Govt. explores measures

The government has already formed a multi-sectoral task force to develop economic response plan to protect the economy from taking major hit due to the consequences of COVID-19. 

The finance and economic affairs ministries, RMA, financial institutions, Bhutan Chamber of Commerce and Industry, and the National Statistics Bureau are studying the possible impact the disease on the domestic economy.

With uncertainty concerning the restriction of labour, the construction industry could consider replacing them with local workforce to make up for the shortage, a press release from the Prime Minister’s Office, states.

The government is also considering whether the 12th Plan activities could be changed or reprioritised to tackle the challenges in hand.

The Prime Minister yesterday, met with the Gross National Happiness Commission (GNHC) and the Royal Civil Service Commission (RCSC) and have asked the two agencies to have plans in place should the country enter into red zone, which calls for complete lockdown.

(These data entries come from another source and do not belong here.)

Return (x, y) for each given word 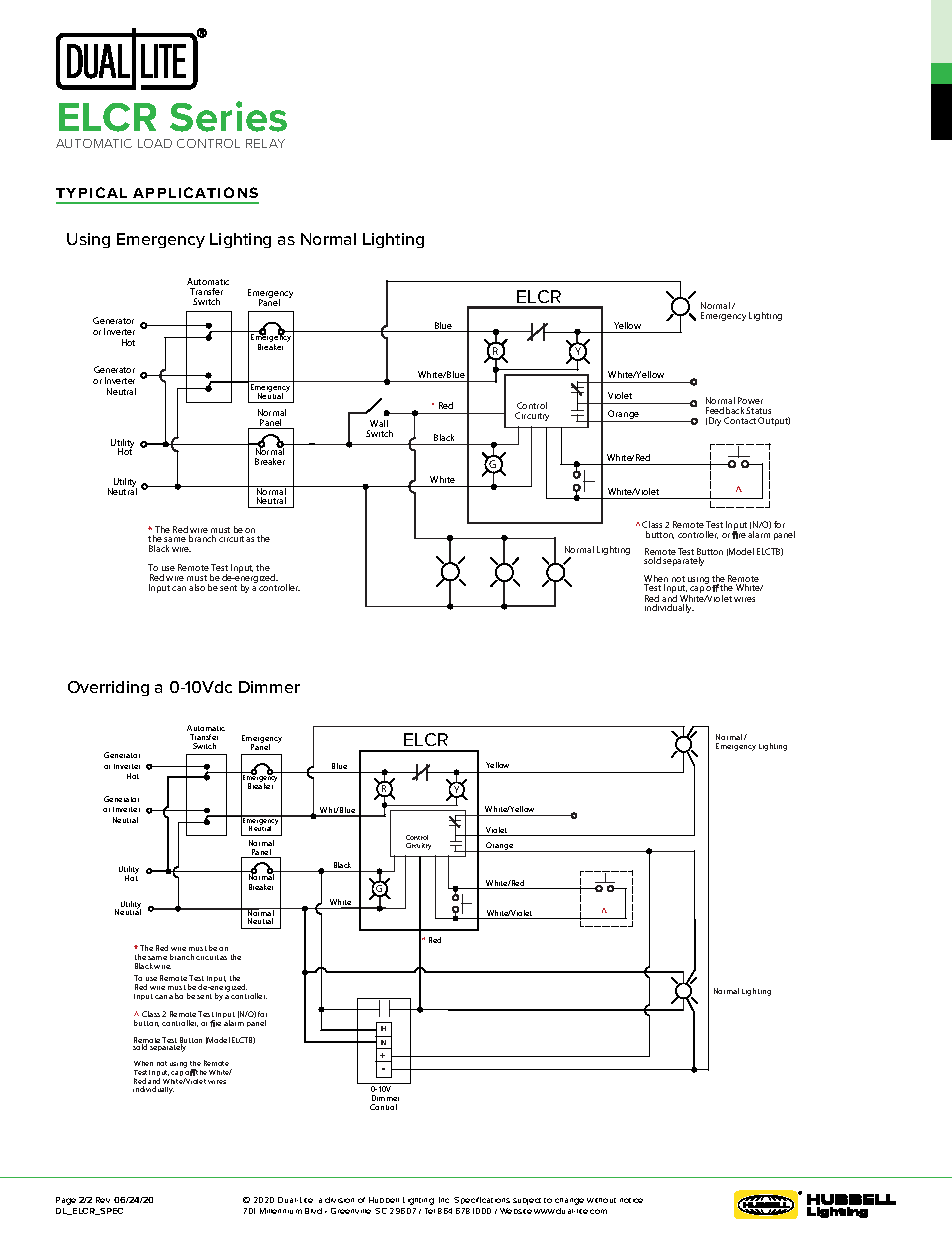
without (601, 1200)
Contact (740, 420)
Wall (379, 423)
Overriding (108, 688)
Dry (715, 421)
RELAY (265, 143)
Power (750, 400)
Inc (444, 1200)
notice (631, 1200)
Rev (103, 1200)
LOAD (155, 143)
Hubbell (384, 1200)
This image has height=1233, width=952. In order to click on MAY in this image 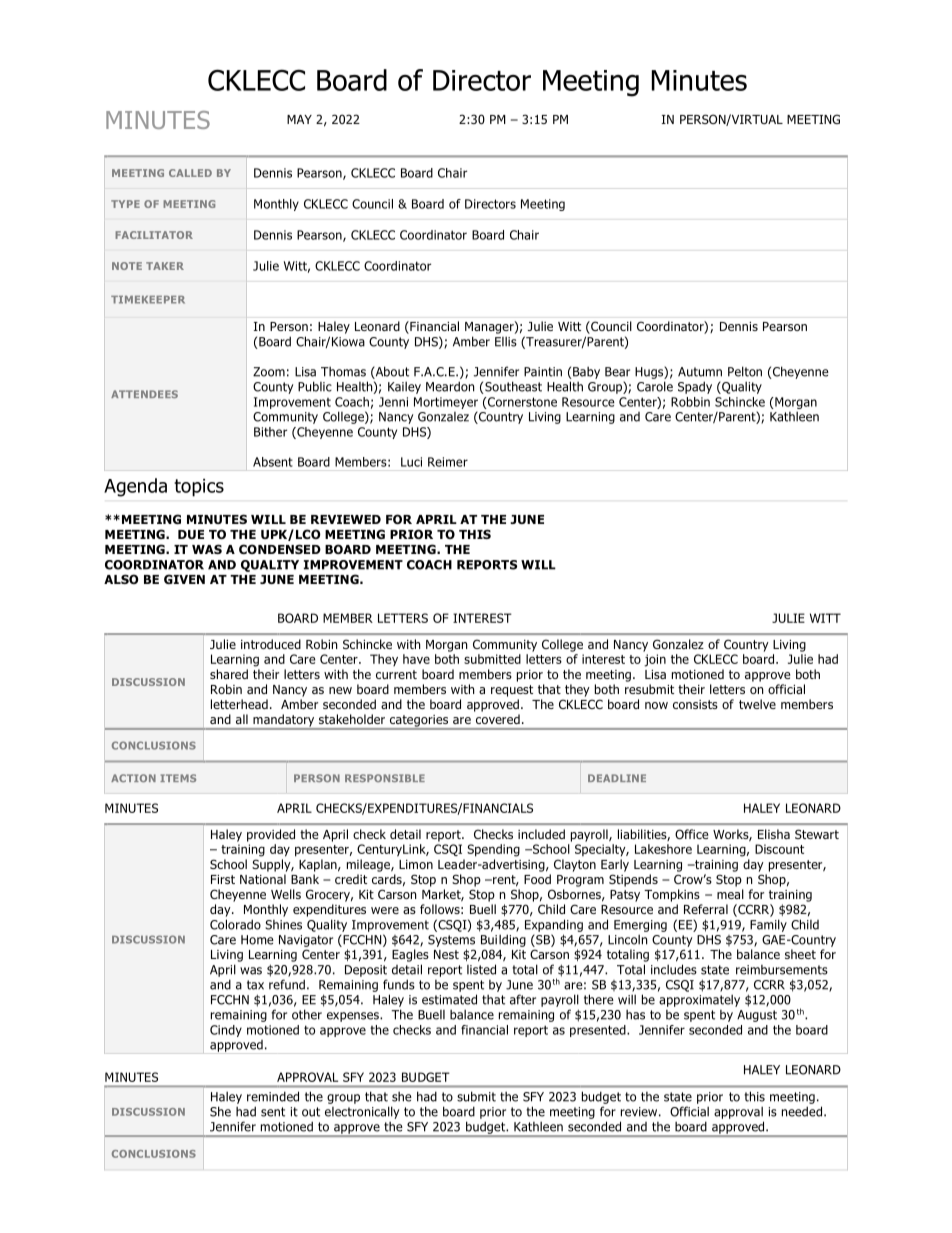, I will do `click(299, 119)`.
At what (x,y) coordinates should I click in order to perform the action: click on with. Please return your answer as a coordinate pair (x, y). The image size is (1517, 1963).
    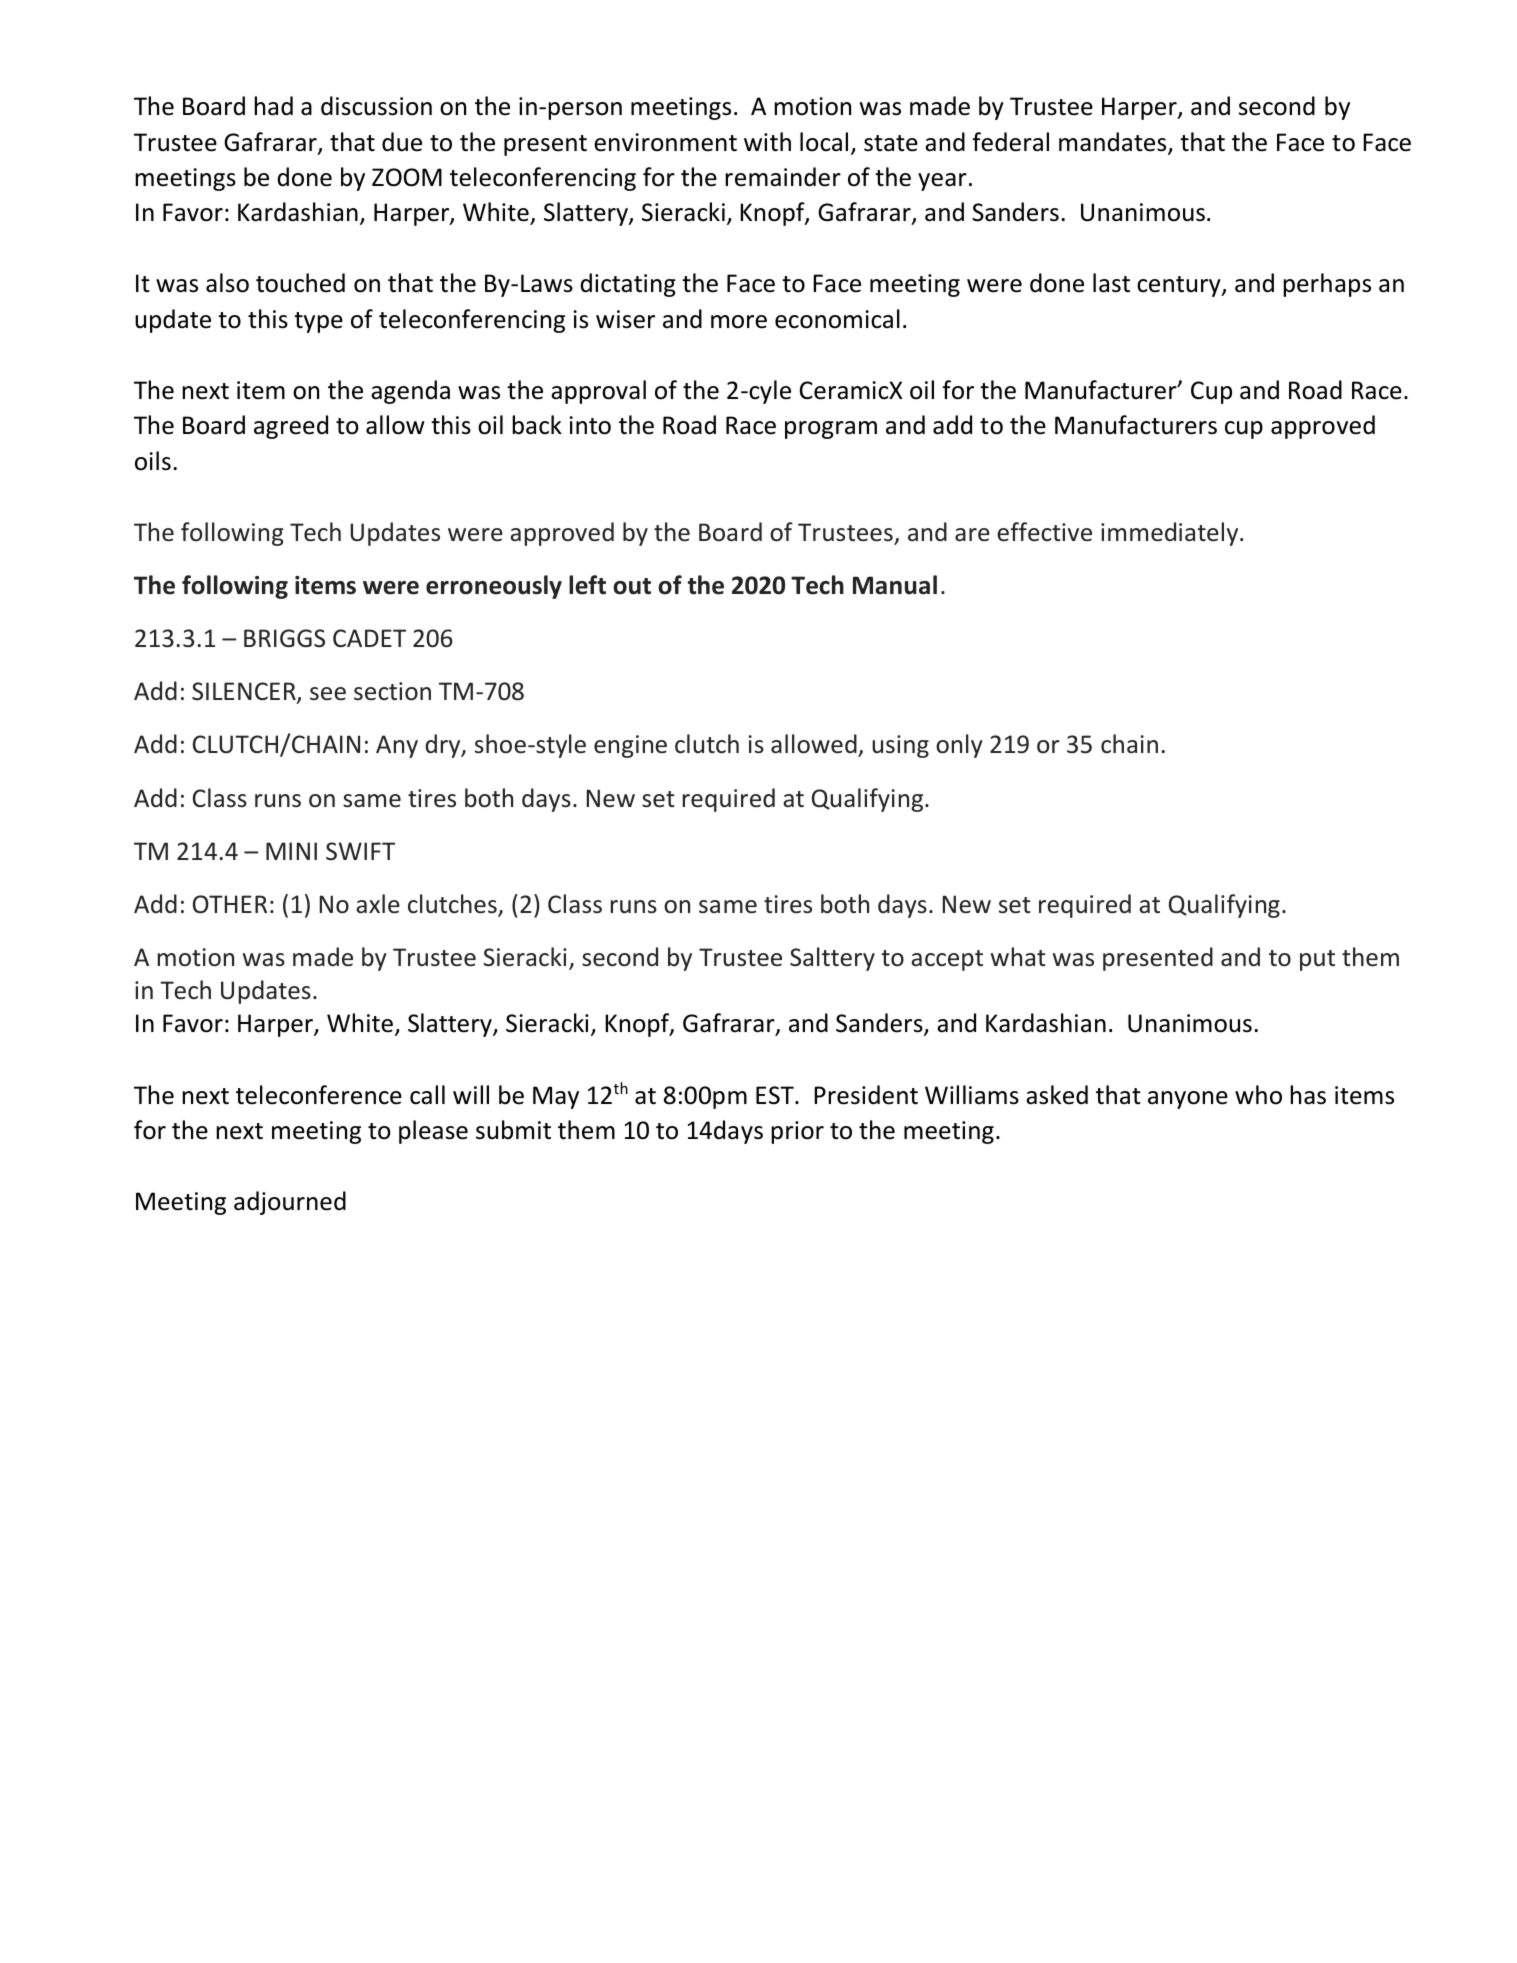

“While everything is under control for now, our plans and programmes are designed for untroubled times,” Lyonchhen said. “But, we should also be looking at reprioritising our activities and budget should the situation worsen.”

The two agencies have been asked to ensure that meetings and travels are carried out strictly to propel critical activities, while routine ones could wait.

Agriculture ministry is working towards ensuring adequate food reserve and to develop procedures to prevent hoarding. And economic affairs ministry is expected to enforce price control mechanism effectively.

Lyonpo Dr Tandi Dorji said that although the country  was  currently in the orange zone, the government was working on the preparations and plans for the red zone. “If incase we have to move to the red zone, all activities are in full swing.”

The orange zone is a situation where there are one to two positive cases whose immediate (primary) contacts are all identified. A red zone would be declared when there are multiple positive cases across the country. The whole country would be put under quarantine and lockdown.

Lyonpo said that the government was receiving support from many private individuals and groups, including international partners for COVID-19 preparedness and response.

He said that the Bangladeshi government donated 12,000 hand sanitisers to the health ministry. The Bhutanese embassy in Bangladesh is working closely with the private companies there to procure  surgical face masks and hand sanitisers, he added.

Given the shortage of these items in most of the private pharmacies, lyonpo said that an alternative source was identified in Bangladesh to deliver the consignments. “We hope this would help us restock the face masks and hand sanitisers supply in the pharmacies and if possible make them available at a subsidised rate.”

Despite having a standing rule in Bangladesh that prohibits export of surgical face masks, the government requested Bangladeshi government to allow the supply. 

The government would be procuring around 150,000 face masks and hand sanitisers from Bangladesh.

Although the use of face masks is not recommended for healthy persons without any flu-like symptoms, lyonpo said that the government was making them available because of the heightened demand.

Bhutanese embassies in Delhi and Bangkok are also working on procuring the necessary stocks.

Meanwhile, the health condition of the 76-year-old COVID-19 patient at the national referral hospital is improving.